• [WORK INSTRUCTIONS]: Copy the stretch of the passage on teaching poetry from "A quick argument" through "writing poetry demands.", substituting "stop" for "destination".

• [READING PASSAGE]:
- - - - -
|
Sadly, I discovered too late in my classroom-teaching life how poetry can dramatically enliven a writing workshop environment in a classroom, and help young writers--especially the struggling ones--to find their voices. It's magical.
And it's amazingly easy and fun to teach.
I have assembled below, and on the next page, a few thoughts and references to help you think about and implement poetry in your classroom. I hope you find them a help.
Please let me know how I can help you bring poetry to your classroom!
• Click Here for a bibliography of resources to get you started.
Why do poetry with kids?
A quick argument for teachers. (As if they needed convincing!)
Poetry, I've discovered, can be a stunningly important writing destination in the curriculum, even if it isn't mandated.
How?
* Tangled writers (and readers) can be turned on by poetry's shorter format, its rhythms, and the emotional connection that writing poetry demands.
* Working with kids on careful word selection--including the magic of comparisons through simile and metaphor--can amazingly transform their poetry and their prose. Horizons are suddenly expanded and kids take more care in revising!
* Kids love sharing their own poems, and those of others, orally. Poetry reading is a fabulous way to teach presentation skills and build confidence.
* Kids often write from their heart with poems, more than in their prose. You (and they) get a peek at what's inside that poet's heart.
Images, Music and Feelings
In my opinion, poetry's greatest gifts to writers of all ages is its ability to foster the creation of wonderfully new images and music, and to explore feelings. It's a pretty neat trick considering that the poet's only tools are words.
- - - - -
• [LISTED ENTRIES]:

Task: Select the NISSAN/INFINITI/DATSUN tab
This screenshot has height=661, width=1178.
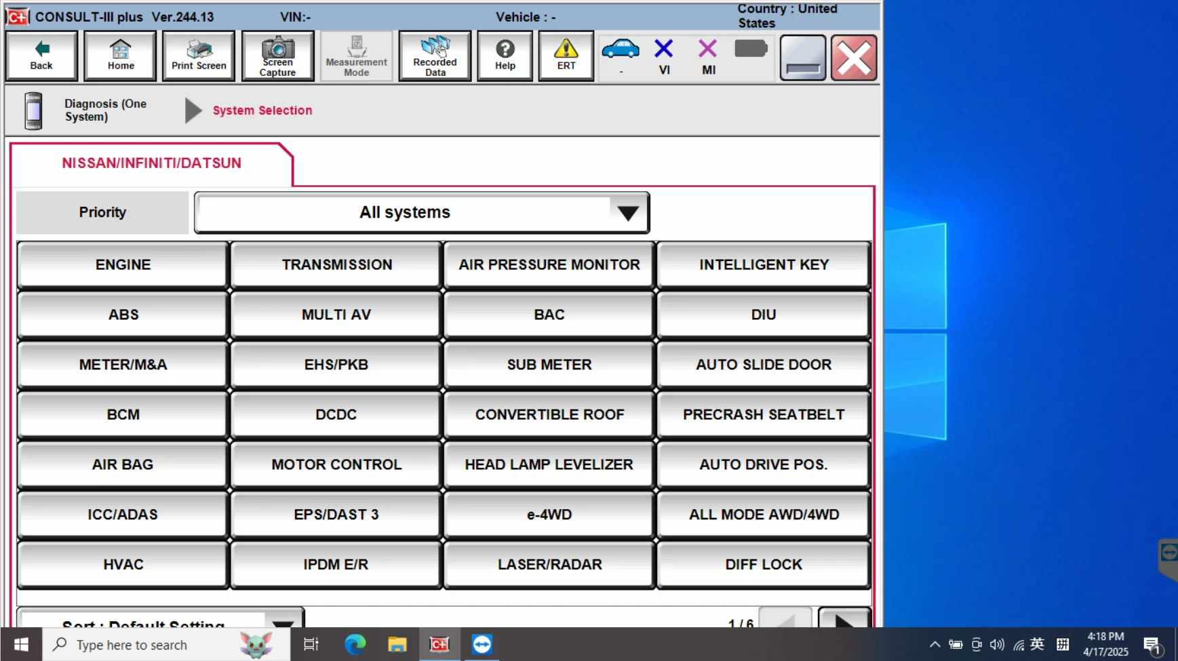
- - - - -
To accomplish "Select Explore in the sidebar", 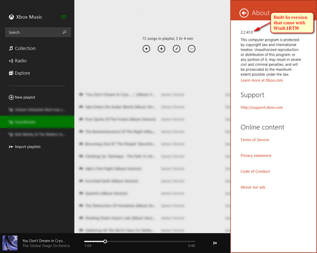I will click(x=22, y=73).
- - - - -
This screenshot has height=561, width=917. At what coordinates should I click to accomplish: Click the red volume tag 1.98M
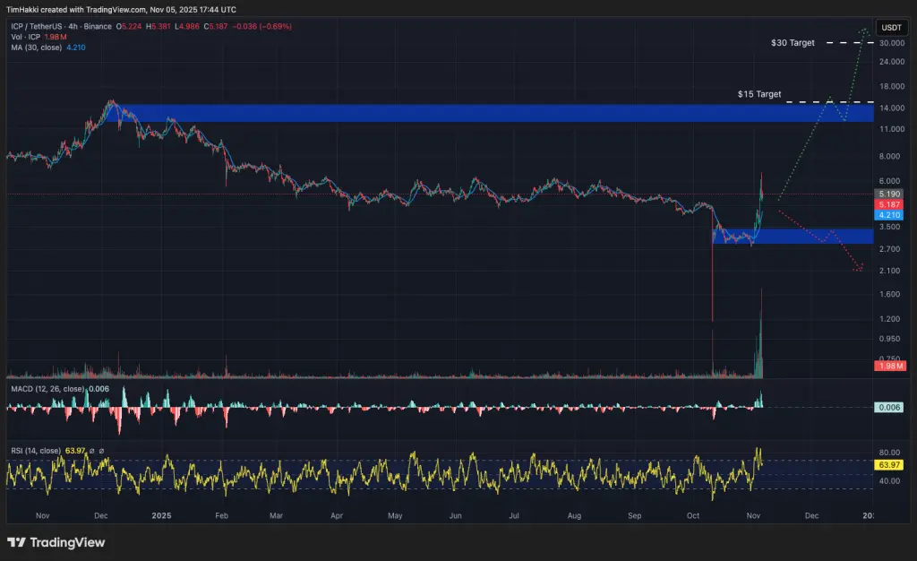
- - - - -
• [OUTPUT FOR THIS TASK]:
A quick argument for teachers. (As if they needed convincing!)
Poetry, I've discovered, can be a stunningly important writing stop in the curriculum, even if it isn't mandated.
How?
* Tangled writers (and readers) can be turned on by poetry's shorter format, its rhythms, and the emotional connection that writing poetry demands.